Perdón de chichinabo
Confesaba Vila-Matas a su también escéptico compañero de firma César Aira la visita de un lector que le había regalado una fotografía de él con el resto de su clase del curso 1955-1956, inquietamente todos numerados. “¿Cuál eres?”, le inquirió el argentino: “El 37; él era el 23, pero nos nos habíamos dicho nunca nada hasta ahora”.
“¡Hola superjuez! ¡Qué has sido el mejor juez de España!”, le espetó, en cambio, un joven seguidor a Baltasar Garzón antes de que le estampara la firma en su libro, informa Blanca Cia. “Una hora y ya tengo la mano cansada”, se quejaba el magistrado, muy crítico con la judicialización del procés. “Asistimos a la politización de la justicia: me parece muy peligroso forzar la norma y ver rebelión donde no la hay; esto debería juzgarse en Cataluña, que es donde se produjeron los hechos y no en el Supremo”.
Garzón no sufrió la presión que vivieron el exconsejero Santi Vila y el diputado Joan Coscubiela, que el azar de las firmas convirtieron en particulares escoltas de Fernando Aramburu. “Deja algo para los demás”, bromeó el segundo ante las colas que se formaban ante el autor guipuzcoano quien, por segundo Sant Jordi consecutivo, firmó un sinfín de ejemplares de su Patria por segunda diada consecutiva. a la par, se esforzaba por dar argumentos de compra de su última obra, Autorretrato sin mí. “No es una novela, pero, está escrito con el corazón”, exponía. No le importaba en demasía que María Dueñas, una de las triunfadoras de la jornada con su Las hijas del capitán, no fuera siempre reconocida en su traslado de una caseta de firma a otra, informa José Ángel Montañés. “Casi lo prefiero: quiero que valoren mis historias y el trabajo que hay detrás”.

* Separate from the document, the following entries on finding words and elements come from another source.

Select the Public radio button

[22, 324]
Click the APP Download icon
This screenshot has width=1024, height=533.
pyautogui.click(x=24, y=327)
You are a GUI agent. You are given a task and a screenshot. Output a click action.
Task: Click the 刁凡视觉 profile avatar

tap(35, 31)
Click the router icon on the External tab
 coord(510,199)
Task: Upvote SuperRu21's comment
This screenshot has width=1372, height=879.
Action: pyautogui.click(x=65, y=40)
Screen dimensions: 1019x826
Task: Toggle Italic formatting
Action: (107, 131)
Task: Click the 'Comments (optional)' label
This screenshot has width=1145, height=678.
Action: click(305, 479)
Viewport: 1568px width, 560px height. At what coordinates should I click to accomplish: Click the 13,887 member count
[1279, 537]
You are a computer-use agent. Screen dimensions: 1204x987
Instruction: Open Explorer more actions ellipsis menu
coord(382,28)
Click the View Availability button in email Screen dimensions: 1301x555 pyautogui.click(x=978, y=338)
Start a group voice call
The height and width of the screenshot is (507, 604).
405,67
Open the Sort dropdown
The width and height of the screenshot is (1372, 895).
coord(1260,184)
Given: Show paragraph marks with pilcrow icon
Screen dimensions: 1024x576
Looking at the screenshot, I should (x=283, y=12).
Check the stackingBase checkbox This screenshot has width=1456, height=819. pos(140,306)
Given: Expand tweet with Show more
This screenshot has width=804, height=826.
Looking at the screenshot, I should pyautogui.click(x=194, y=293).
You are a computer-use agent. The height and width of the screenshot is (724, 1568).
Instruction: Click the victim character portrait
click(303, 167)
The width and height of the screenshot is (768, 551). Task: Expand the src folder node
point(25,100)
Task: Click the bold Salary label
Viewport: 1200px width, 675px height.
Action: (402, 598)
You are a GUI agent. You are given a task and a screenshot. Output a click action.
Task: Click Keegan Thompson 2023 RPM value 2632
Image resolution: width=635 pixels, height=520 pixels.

El anonimato no era el caso ni de Martí Gironell (su La força d'un destí, la novela más vendida en catalán, que avanzó que tendrá versión en inglés) ni de Almudena Grandes, a la que en más de una ocasión tuvo que firmar de una sola tacada para un lector las cuatro voluminosas entregas de sus particulares episodios nacionales del siglo XX. Afable como siempre, la autora cambiaba incluso de pluma según el grosor y calidad de papel de las ediciones de sus libros a firmar. “Si no, les dejo unas guardas hechas un desastre”, puntualizaba respetuosa.
Curiosamente, la autora utilizaba una pluma idéntica a la de Javier Marías, tan generoso en sus dedicatorias para Berta Isla (No menos de tres o cuatro líneas, siempre con adjetivos distintos) como elegante en su porte: impoluta siempre su parte de la mesa, pitillera metálica y bello y minúsculo cenicero portátil de metal dorado mate. “Se ha puesto complicado esto de fumar en este país”, decía poco antes de asegurar: “El tipo de encuentro de aquí entre lectores, libros y escritores no tienen comparación con otras ciudades”. Ayer volvió a demostrarse.